Cheryl Menken thought she knew everything about her husband, Morris.
She knew he cheated on his first wife. She knew how he got caught.
(They were in a car accident and Morris broke his leg.) And she knew
that when he became terminally ill at 67, he wanted to remain in denial
about his illness and continue to work for as long as he could. It
wasn't until after Morris died that Menken realized how much she didn't
know, particularly about their marital finances. She knew he had
amassed at least $4 million and that some of it was invested with the
Carlyle Group, but she couldn't even access those accounts because he
never gave her the passcode.
"My role was to pretend he wasn't sick as best I could. So for two years, I saw him die, and I didn't ask him about our finances," Menken says. "I tried to keep abreast of where things were, but it was almost impossible."
Reeling with grief, Menken says she staggered around for a while after Morris died, unclear about her future. She reached out to her husband's advisor at Morgan Stanley, but she was away, so she decided to go with someone else. She contacted one of her husband's former business associates, and he suggested she contact James "Buddy" Thomas Jr., a CFP with Superior Planning, an investment advisory in La Jolla, Calif. Thomas was writing a book on widows at the time. That was four years ago. Menken still speaks to Thomas every Monday, whether she needs financial advice or not.
"When you're in grief, you can't think," Menken says. "It doesn't matter how much money you have. If you don't know what you're doing, it's traumatizing."
Menken's story is not unique. Advisors to the ultra-wealthy say no matter how much-or how little-one plans for death, they've learned to expect the unexpected. Widows can get depressed and fail to pay their bills. Children behave badly. Friends and relatives want money. And before long, the best laid estate plans go awry. Thomas says he spent almost a year with one of his clients, formulating a plan for the day his son would take over his international importing business. When the father died, Thomas met with the man's wife and son and the boy looked sullen. When the mother asked him what was wrong, he said he liked being a salesman. He didn't want to be a CEO. They wound up selling the business for a substantial profit, and the son now works for the new owner as a salesman.

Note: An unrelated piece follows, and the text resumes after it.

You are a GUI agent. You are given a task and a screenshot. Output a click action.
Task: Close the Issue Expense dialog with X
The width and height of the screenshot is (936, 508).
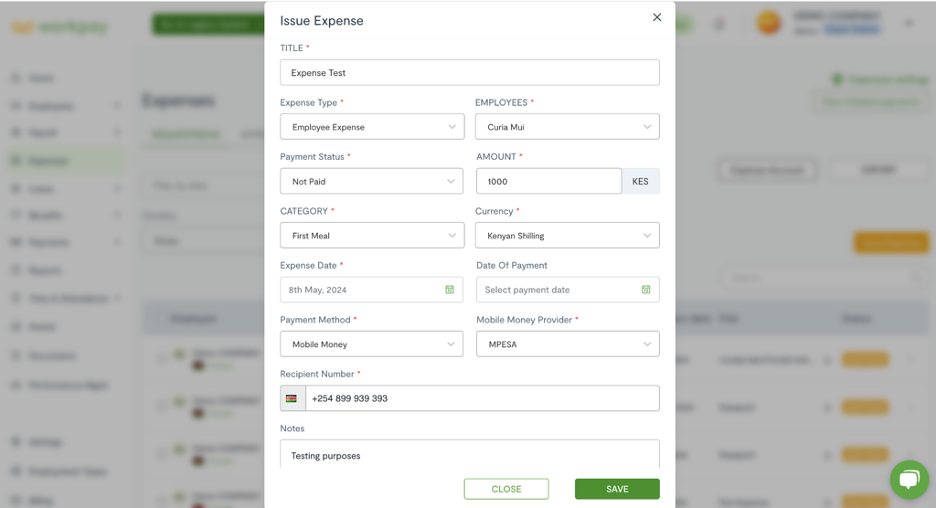(657, 17)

"He wanted out. She wanted out. So we shifted gears and sold the business," Thomas says. "When you're working with a widow, you don't know where things are going to go. So you just sit back and let things unfold."
Thomas would know. He's made a business out of serving widows. He can reel off the statistics: Some 80% of surviving spouses are women. Their average age is 56. They generally outlive their husbands by about 14 years. Thomas says the hardest part is that they must file their estate tax return within nine months, a laborious and costly process that requires every asset and piece of property to be appraised, all at a time when the widow is dizzy with grief. And that grieving period can last about 18 months. Thomas says he had one client who lost her shoes and finally found them a day-and-a-half later in the microwave. Another client says she was on a ladder dusting a shelf and suddenly found herself on the floor, and she had no idea how she got there.
While he's seen children want to flee from the family business, Thomas says the more common scenario is for them to try to run things-whether it's the family finances or the widow's life. Some think they're helping. Others want more control over their inheritance. Thomas says the first widow he worked with in California had allowed her husband, a retired real estate developer, to control all of the couple's finances. While she ran a boutique, her husband sat in the backroom and played with their investments- until one day he got indigestion, was rushed to the hospital and died. Her son immediately wanted to swoop in and take over where his father had left off.
"I'm afraid he'll smother me," she told Thomas. "This woman's ideas about what she needed to be happy were different from her son's ideas."
Thomas says he came up with a financial plan for her, and when they were finished, she clutched that plan in her hand and began to cry. She'd never taken control of her own financial destiny, he says.